The other day I was chatting with one of our Supportability Program Managers, Nino Bilic, and he mentioned something that was rather alarming - the number one reason why our Premier customers open Exchange 2010 critical situations is because Mailbox databases dismount due to running out of disk space on the transaction log LUN. I'll let that sink in for a moment. Naturally I'm shocked…to be completely honest, I thought with the Mailbox Requirements Calculator and our guidance on TechNet, we'd have wiped out this issue by now.
After sharing this information with me, Nino decided that I, not he, should write a blog article on the topic of transaction log capacity planning (gee, thanks Nino!).
Capacity Planning 101
In order to properly size a transaction log LUN, we need to understand a few things about the environment:
- How many mailboxes will reside in the database?
- What is the message profile of the mailboxes in the database?
- What is the average message size?
- What is the average mailbox size?
- How many mailboxes are moved per day?
- What is the backup and restore solution?
- Does the solution need to take into account any other failure scenarios, like network failures?

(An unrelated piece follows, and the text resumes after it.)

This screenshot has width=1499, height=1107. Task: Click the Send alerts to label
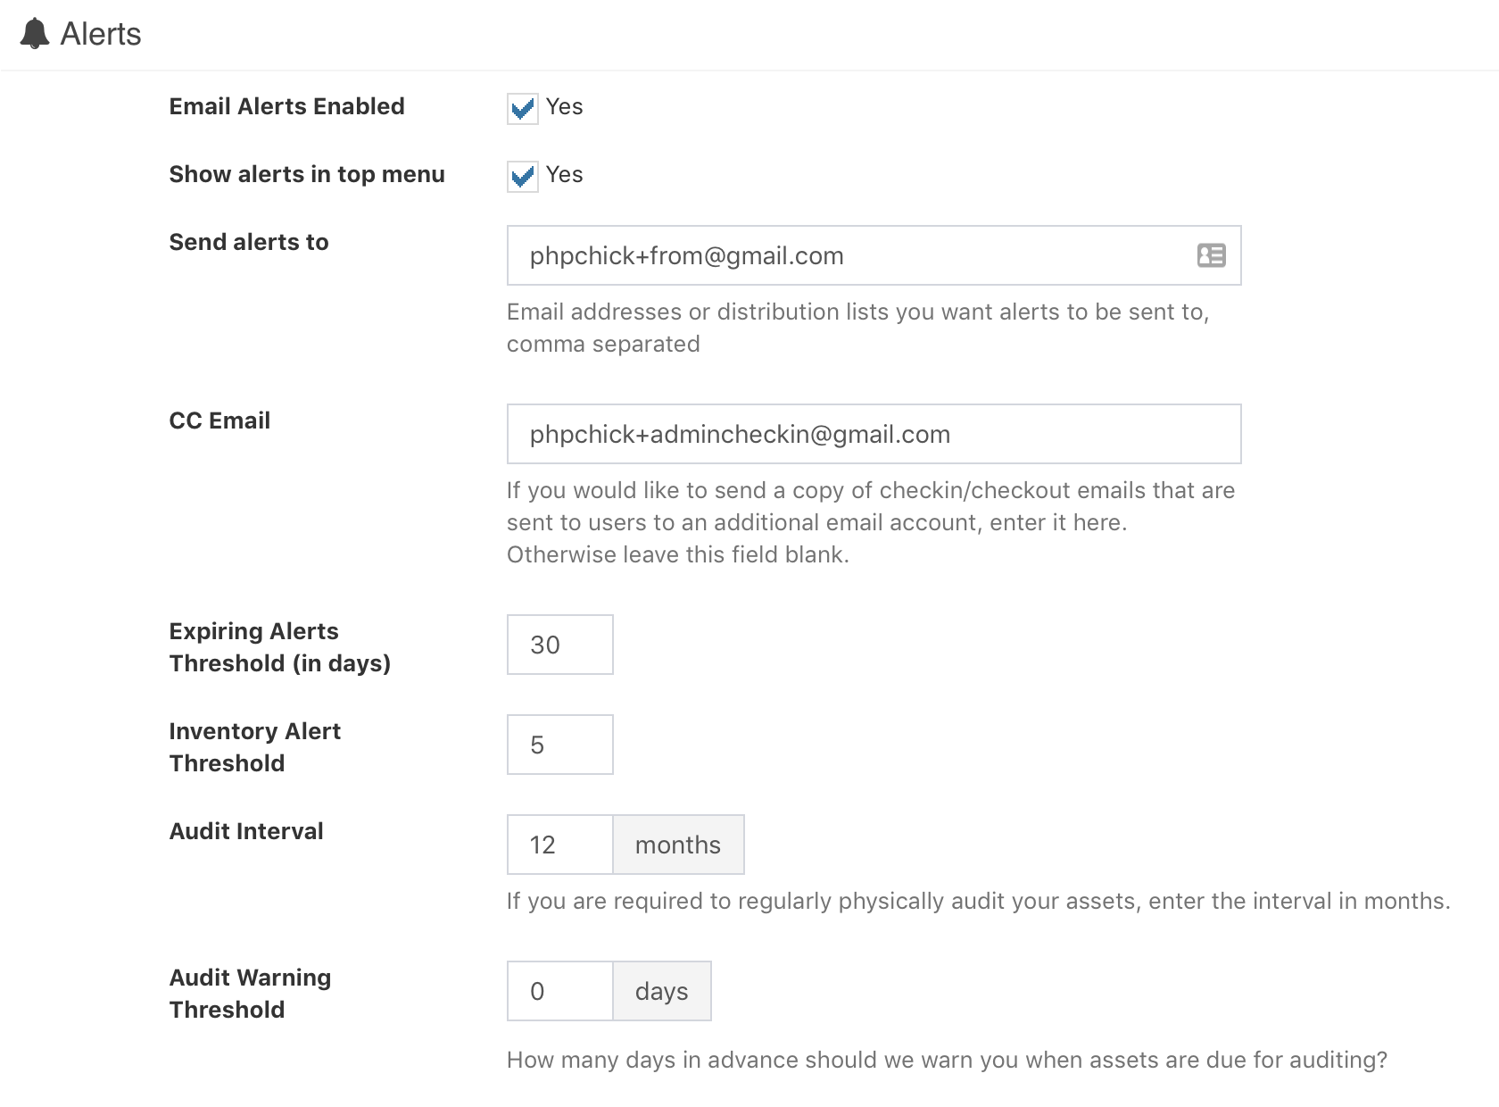pos(249,242)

For the purposes of this discussion, let's assume that each database will house 250 mailboxes. Each mailbox sends/receives a 150 messages per day, with an average message size of 100KB. Based on the table in Understanding Mailbox Database and Log Capacity Factors, we know that a 150 message profile with a 75KB average message size generates 30 transaction logs per day (24 hour period). Since our message size is greater than 75KB, we need to account for that in our transaction logs per mailbox generation. The guidance stipulates:
If the average message size doubles to 150 KB, the logs generated per mailbox increases by a factor of 1.9. This number represents the percentage of the database that contains the attachments and message tables (message bodies and attachments).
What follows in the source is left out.